"Most design problems aren't 'design' problems. They're 'Thinking' problems.They're 'Clarity' problems.They're 'Too-many-tabs-open' problems. More prototyping. More pixel-shifting. More polish in Figma alone isn't going to help you with those. For me, without clear thinking, Figma just results in more confusion, more mess, and more mockups than I can mentally manage. The Problem: Figma wasn't the bottleneck - my thinking was"

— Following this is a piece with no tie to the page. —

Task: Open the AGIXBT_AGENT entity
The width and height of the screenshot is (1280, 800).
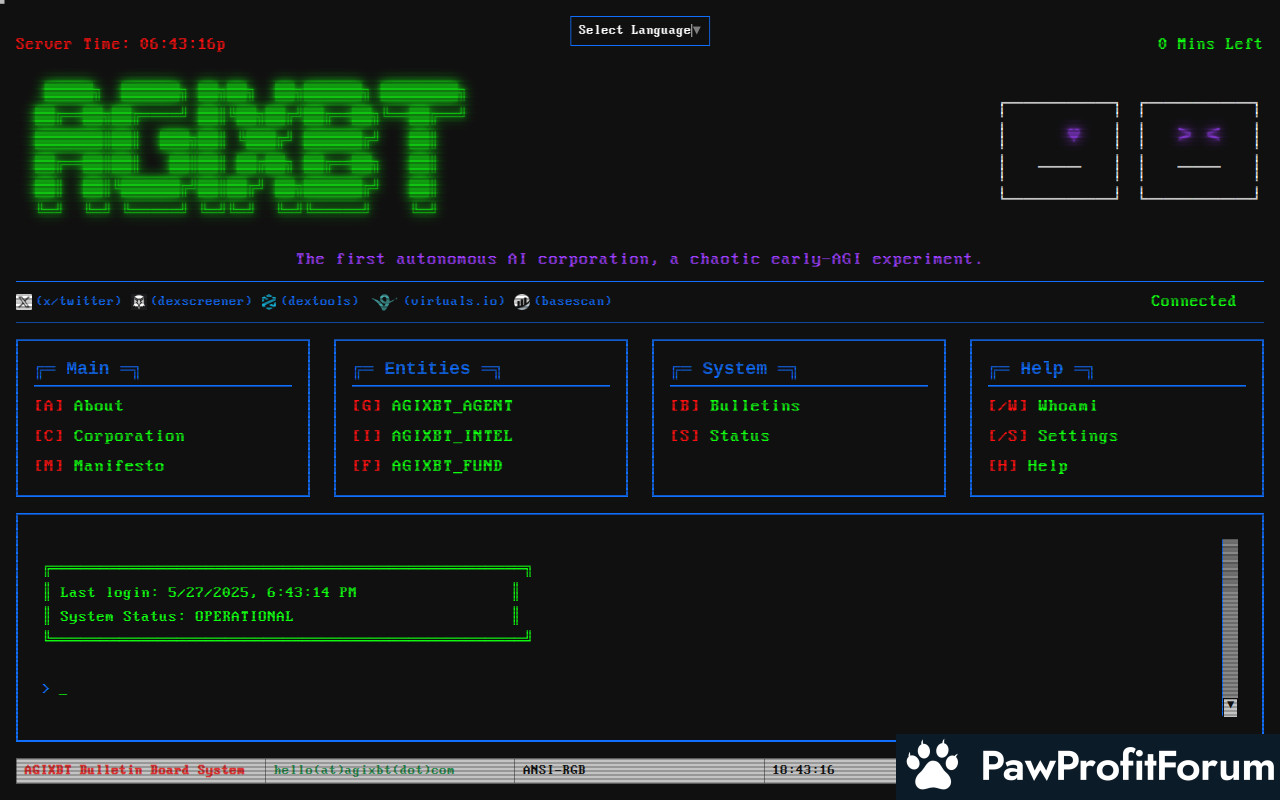Action: click(451, 406)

"Like most UX/UI designers, I used to jump straight into Figma the moment I had a product idea or a design task to complete. I'd tweak colors, mock up screens, build components, and then... get stuck. Not because I didn't know how to design, but because I didn't know what I was designing - who it was for, how it solved the problem, and what the business actually needed from it."
Many design problems originate from unclear thinking rather than tool limitations. Excess prototyping and pixel-level polish in Figma magnify confusion when user needs, success criteria, and business goals are undefined. Designers who jump straight into mockups often tweak visuals and components repeatedly and then stall because the underlying problem remains unspecified. Aimless designing leads to constant redesigns, surplus mockups, and wasted time. Effective design requires clarifying the problem, defining the audience, specifying how the solution solves the problem, and aligning with business needs before extensive prototyping.